DATA FOR REVIEW

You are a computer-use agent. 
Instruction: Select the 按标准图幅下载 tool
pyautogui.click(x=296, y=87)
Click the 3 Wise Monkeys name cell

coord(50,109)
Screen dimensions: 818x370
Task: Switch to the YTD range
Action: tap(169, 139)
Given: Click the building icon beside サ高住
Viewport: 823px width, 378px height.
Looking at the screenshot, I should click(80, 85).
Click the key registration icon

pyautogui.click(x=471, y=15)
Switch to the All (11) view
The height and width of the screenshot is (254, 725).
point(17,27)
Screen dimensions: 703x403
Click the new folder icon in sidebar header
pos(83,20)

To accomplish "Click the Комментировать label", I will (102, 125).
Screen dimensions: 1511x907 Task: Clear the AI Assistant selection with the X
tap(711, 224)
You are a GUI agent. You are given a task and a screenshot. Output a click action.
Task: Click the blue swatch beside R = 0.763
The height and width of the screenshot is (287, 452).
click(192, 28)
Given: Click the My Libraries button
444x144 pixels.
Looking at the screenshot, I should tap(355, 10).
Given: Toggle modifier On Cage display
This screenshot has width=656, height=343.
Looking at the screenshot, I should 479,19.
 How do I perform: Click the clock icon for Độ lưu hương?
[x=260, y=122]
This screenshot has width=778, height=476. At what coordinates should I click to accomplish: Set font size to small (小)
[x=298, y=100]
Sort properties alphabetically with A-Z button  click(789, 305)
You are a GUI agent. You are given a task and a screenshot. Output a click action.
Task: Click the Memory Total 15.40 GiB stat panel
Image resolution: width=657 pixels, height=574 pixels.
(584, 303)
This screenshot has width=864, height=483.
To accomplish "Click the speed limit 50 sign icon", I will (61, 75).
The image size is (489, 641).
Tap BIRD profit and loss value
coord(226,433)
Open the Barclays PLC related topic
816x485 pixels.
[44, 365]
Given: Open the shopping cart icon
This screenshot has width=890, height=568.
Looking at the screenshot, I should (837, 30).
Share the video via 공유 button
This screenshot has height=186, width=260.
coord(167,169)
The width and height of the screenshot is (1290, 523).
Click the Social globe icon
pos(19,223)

EXERCISE BRIEF
Give the entries again exactly as they stand.

RESULT
You are a computer-use agent. 
Instruction: Select the 按标准图幅下载 tool
pyautogui.click(x=296, y=87)
Click the 3 Wise Monkeys name cell

coord(50,109)
Screen dimensions: 818x370
Task: Switch to the YTD range
Action: tap(169, 139)
Given: Click the building icon beside サ高住
Viewport: 823px width, 378px height.
Looking at the screenshot, I should click(80, 85).
Click the key registration icon

pyautogui.click(x=471, y=15)
Switch to the All (11) view
The height and width of the screenshot is (254, 725).
point(17,27)
Screen dimensions: 703x403
Click the new folder icon in sidebar header
pos(83,20)

To accomplish "Click the Комментировать label", I will (102, 125).
Screen dimensions: 1511x907 Task: Clear the AI Assistant selection with the X
tap(711, 224)
You are a GUI agent. You are given a task and a screenshot. Output a click action.
Task: Click the blue swatch beside R = 0.763
The height and width of the screenshot is (287, 452).
click(192, 28)
Given: Click the My Libraries button
444x144 pixels.
Looking at the screenshot, I should tap(355, 10).
Given: Toggle modifier On Cage display
This screenshot has width=656, height=343.
Looking at the screenshot, I should 479,19.
 How do I perform: Click the clock icon for Độ lưu hương?
[x=260, y=122]
This screenshot has width=778, height=476. At what coordinates should I click to accomplish: Set font size to small (小)
[x=298, y=100]
Sort properties alphabetically with A-Z button  click(789, 305)
You are a GUI agent. You are given a task and a screenshot. Output a click action.
Task: Click the Memory Total 15.40 GiB stat panel
Image resolution: width=657 pixels, height=574 pixels.
(584, 303)
This screenshot has width=864, height=483.
To accomplish "Click the speed limit 50 sign icon", I will (61, 75).
The image size is (489, 641).
Tap BIRD profit and loss value
coord(226,433)
Open the Barclays PLC related topic
816x485 pixels.
[44, 365]
Given: Open the shopping cart icon
This screenshot has width=890, height=568.
Looking at the screenshot, I should (837, 30).
Share the video via 공유 button
This screenshot has height=186, width=260.
coord(167,169)
The width and height of the screenshot is (1290, 523).
Click the Social globe icon
pos(19,223)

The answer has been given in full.